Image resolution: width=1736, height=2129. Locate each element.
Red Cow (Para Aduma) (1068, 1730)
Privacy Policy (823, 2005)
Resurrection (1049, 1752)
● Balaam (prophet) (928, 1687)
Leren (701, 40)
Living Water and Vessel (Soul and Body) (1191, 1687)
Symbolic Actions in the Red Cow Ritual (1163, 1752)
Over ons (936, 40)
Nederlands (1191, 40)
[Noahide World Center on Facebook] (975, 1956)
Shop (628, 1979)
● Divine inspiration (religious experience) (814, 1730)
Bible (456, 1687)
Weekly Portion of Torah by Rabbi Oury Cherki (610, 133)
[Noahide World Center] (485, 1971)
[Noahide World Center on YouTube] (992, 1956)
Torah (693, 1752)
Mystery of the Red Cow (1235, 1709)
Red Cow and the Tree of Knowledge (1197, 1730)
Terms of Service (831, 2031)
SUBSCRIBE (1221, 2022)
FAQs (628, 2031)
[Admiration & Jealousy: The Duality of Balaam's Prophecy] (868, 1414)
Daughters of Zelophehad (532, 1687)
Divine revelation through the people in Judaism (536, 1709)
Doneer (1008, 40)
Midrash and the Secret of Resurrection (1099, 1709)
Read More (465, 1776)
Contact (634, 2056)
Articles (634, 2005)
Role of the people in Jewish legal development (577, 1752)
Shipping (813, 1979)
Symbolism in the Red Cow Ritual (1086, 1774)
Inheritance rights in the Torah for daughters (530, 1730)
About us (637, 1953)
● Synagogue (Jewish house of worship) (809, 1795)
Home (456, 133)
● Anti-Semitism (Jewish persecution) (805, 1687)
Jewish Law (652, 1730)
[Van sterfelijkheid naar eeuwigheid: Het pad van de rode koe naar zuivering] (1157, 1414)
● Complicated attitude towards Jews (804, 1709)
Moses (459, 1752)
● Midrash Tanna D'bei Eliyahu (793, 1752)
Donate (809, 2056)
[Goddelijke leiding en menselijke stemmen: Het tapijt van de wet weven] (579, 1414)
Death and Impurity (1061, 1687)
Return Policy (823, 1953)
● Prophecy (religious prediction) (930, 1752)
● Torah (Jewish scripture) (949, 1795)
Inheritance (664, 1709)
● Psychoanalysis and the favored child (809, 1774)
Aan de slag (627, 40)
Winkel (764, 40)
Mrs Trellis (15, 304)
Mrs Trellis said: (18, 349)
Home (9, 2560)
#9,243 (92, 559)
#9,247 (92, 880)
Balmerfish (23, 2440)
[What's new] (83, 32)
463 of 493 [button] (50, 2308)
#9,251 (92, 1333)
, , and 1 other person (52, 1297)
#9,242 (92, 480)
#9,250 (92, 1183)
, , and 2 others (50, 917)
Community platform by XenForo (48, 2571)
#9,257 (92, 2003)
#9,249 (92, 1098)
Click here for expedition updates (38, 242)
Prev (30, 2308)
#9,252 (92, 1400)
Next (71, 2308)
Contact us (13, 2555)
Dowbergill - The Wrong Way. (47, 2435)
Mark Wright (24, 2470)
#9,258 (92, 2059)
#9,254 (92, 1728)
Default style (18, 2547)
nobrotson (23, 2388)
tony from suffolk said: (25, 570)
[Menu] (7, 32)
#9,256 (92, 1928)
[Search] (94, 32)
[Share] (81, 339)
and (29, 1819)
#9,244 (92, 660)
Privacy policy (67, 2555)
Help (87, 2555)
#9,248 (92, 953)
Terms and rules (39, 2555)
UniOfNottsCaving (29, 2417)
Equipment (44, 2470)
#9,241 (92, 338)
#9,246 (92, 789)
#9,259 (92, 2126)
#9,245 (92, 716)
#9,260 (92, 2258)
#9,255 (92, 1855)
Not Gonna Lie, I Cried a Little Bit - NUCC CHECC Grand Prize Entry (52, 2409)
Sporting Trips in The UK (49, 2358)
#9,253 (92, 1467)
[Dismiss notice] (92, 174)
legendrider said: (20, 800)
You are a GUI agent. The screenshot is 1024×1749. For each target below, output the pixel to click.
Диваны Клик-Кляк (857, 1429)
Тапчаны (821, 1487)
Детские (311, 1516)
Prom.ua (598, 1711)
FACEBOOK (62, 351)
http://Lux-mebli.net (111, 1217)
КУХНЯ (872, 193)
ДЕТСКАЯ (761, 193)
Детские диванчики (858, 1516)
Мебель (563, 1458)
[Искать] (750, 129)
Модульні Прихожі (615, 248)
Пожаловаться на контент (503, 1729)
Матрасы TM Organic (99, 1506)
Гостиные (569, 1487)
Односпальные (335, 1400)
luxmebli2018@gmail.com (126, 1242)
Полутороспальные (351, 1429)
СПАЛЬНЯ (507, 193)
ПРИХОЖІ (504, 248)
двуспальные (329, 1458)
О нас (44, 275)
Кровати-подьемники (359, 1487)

What the exercise asks>
Read through the entries above, and wherever a line holds the string "Inheritance", copy it.

Response>
Inheritance rights in the Torah for daughters (530, 1730)
Inheritance (664, 1709)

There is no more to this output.